Guillermo Zuloaga, owner of Globovision, was arrested on a warrant for remarks that were deemed “offensive” to the president, Attorney General Luisa Ortega said.
Zuloaga said military intelligence agents detained him at an airport in the northwestern state of Falcon as he was preparing to fly on his private plane with his wife to the Caribbean island of Bonaire, where they planned to vacation.
The arrest could be a decisive development in Chavez’s drive to rein in a channel that he has accused of trying to undermine his government. Globovision has been the only stridently anti-Chavez channel left on the air since another opposition-aligned channel, RCTV, was forced off cable and satellite TV in January. RCTV was booted off the open airwaves in 2007.
Ortega said prosecutors are investigating Zuloaga for remarks he made during a recent Inter American Press Association meeting on the Dutch Caribbean island of Aruba, where he joined other media executives in criticizing Chavez’s government for limiting free speech and cracking down on critics.
Pro-Chavez lawmaker Manuel Villalba urged prosecutors on Wednesday to investigate Zuloaga for allegedly saying that Venezuela’s government is cracking down on its critics and purportedly commenting that it was a shame that a short-lived 2002 coup against Chavez failed.
“He must assume his responsibility,” Villalba told state-run Radio Nacional.
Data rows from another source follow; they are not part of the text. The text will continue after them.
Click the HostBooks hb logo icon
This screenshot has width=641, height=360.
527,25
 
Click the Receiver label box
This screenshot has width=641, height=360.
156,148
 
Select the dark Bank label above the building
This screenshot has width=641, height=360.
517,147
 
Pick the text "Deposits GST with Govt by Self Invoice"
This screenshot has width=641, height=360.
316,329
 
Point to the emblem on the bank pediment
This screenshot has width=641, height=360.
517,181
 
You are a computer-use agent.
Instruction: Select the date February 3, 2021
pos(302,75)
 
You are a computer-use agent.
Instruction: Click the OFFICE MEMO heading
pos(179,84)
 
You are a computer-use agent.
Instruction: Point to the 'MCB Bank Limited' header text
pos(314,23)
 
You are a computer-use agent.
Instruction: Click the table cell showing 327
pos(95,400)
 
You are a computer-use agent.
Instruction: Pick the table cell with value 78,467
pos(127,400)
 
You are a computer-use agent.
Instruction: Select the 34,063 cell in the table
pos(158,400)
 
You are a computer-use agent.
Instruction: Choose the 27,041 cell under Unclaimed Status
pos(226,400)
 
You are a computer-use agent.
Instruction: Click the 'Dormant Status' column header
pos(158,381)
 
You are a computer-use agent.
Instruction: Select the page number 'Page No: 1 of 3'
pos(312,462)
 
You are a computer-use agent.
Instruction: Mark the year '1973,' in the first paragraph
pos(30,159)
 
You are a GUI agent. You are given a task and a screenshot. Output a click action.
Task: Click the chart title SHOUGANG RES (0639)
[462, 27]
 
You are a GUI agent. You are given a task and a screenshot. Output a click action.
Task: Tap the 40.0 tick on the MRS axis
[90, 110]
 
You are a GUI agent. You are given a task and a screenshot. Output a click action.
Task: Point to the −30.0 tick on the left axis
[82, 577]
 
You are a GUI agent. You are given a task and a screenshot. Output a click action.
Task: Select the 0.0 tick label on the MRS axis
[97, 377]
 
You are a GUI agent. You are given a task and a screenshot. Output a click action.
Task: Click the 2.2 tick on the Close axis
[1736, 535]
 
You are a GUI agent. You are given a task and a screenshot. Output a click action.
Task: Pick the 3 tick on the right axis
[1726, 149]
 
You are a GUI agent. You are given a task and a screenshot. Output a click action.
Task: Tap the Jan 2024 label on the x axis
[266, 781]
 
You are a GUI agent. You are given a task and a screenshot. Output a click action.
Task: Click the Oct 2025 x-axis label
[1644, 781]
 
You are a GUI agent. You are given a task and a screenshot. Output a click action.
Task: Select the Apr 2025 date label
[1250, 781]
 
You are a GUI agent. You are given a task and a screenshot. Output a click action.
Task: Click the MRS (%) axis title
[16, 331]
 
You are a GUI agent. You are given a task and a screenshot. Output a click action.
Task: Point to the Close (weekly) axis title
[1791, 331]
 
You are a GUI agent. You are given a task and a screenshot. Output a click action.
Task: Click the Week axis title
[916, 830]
Zuloaga has not yet publicly responded to the accusations.
Arresting Zuloaga shows that Chavez’s government is “acting like a totalitarian government, like Cuba,” said Alejandro Aguirre, president of the Inter American Press Association, which is based in Miami and has clashed with Chavez for years on free-speech issues.
The charges are similar to the charges against Oswaldo Alvarez Paz; As you may recall, Alvares was arrested last Tuesday on charges of
conspiracy, public incitement to delinquency and dissemination of false information.
Zuloaga was arrested for
allegedly violating a law prohibiting Venezuelans from spreading “false information through any medium,” including newspapers, radio, television, e-mails or leaflets, “that cause public panic.”
Opposition politician Wilmer Azuaje, a member of the National Assembly, was also arrested this week for allegedly hitting a woman. Azuaje says he’s innocent, the charges are bogus and Chavez has him arrested for denouncing the Chavez family’s corruption. Azuaje says another deputy told him there would be no charges if he remained quiet. He was interviewed on Globovision (in Spanish) here:
It’s disgusting how the world stands by as they do with Castro, and allow Chavez to murder 150,000 or his opposition!